● Exercise requirements
Please answer from the armyworm passage below: at what population level should pasture treatments be considered?

● Excerpted passage
Over the past couple days, I’ve gotten a few reports of fall armyworms in pastures on the Mississippi/Alabama border with Tennessee. Tennessee will still have armyworms that migrate North and infest pastures, food plots and the occasional yard every year.  However, the situation that happened in 2021 was a very unique event and will not occur yearly. That being said, reports of armyworms in 2024 are roughly two weeks earlier than what we typically see.

Fall Armyworms in Sweep a Net
Fall Armyworms in a Sweep Net

Fall armyworms don’t overwinter in Tennessee and populations migrate North from Texas and Florida every year. The difference in 2021 vs 2023-24 is the conditions that were occurring in April and May in South Texas. Texas experienced a warm and unseasonably wet spring that allowed for the proliferation of extremely large numbers of armyworms. Large numbers of moths plus ample food supply in pasture grasses, fallow grasses, yards and pretty much anywhere that had grass allowed this “army” to make its way North. Texas experienced outbreaks first followed by Louisiana, Arkansas, Mississippi then Tennessee with the moth flight culminating, in Canada, in November. I ask my colleagues, in Southern states, weekly if they are seeing any armyworms or anything resembling what happened in 2021 and the answer has consistently been no. My colleagues in Arkansas are getting calls about armyworms in rice and pastures but nothing even close to what was experienced in 2021.

If you do see armyworms it shouldn’t be automatically assumed that pyrethroids won’t be effective. We don’t fully understand why pyrethroids provided inconsistent control in 2021. Resistance is a possibility but overlapping generations causing mixing of various worm sizes resulting the appearance of poor control is another possibility. Also, since armyworms don’t overwinter in Tennessee and there is no evidence of reverse migration, the armyworms we experienced in 2021 won’t be the same ones we see in subsequent years. However, if pyrethroids do fail to control armyworms please contact your local county agent.

Going forward, pasture treatments should be considered when armyworm populations exceed 3 to 4 worms per square foot. If fields are ready or near ready for cutting, harvesting is suggested rather than applying an insecticide. Producers may watch for the presence of birds in a field as an indicator of armyworms. This method should not be the only one used to check for armyworms because this indication often is too late to avoid field injury. Early signs of infestations by small larvae cause plants to have a “window-paned” appearance. This is due to the larvae’s inability, at small sizes, to chew completely through the leaf blade leaving the upper epidermis intact. Large areas of window panning will give fields a frosted appearance. Ideally, scouting should be initiated in late July to early August without the presence of birds or frosted patches appearing so infestations can be caught early. When scouting during times when armyworms are not feeding (midday) be sure to dig through the thatch layer and check the base of plants. Detection of frass (insect excrement) is also a sign that armyworms may be present in a field.

Information on grazing restrictions, application rates and insecticide choice can be found below.

PB1768

The take home is scout early and often for armyworms in pastures, hayfields and turf areas. It may be prudent to initiate scouting earlier than we’re accustomed to catch any early infestations that may slip by.

● Data block
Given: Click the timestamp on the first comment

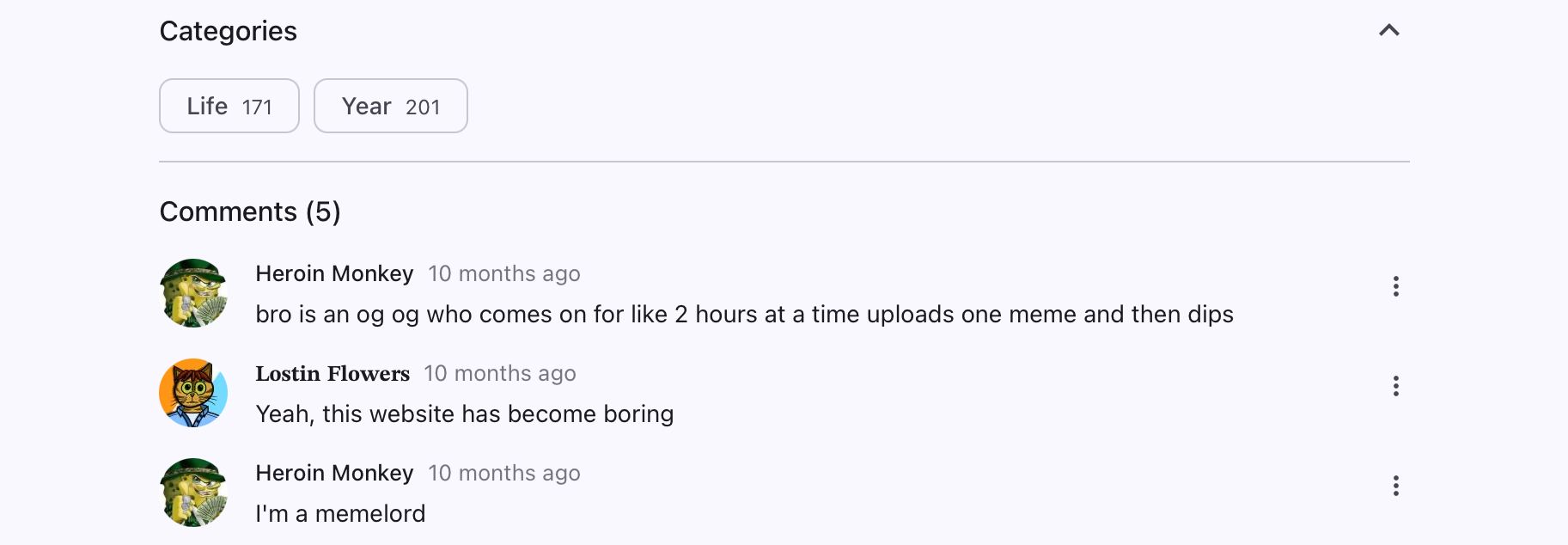Looking at the screenshot, I should [504, 273].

● Answer below
When armyworm populations exceed 3 to 4 worms per square foot.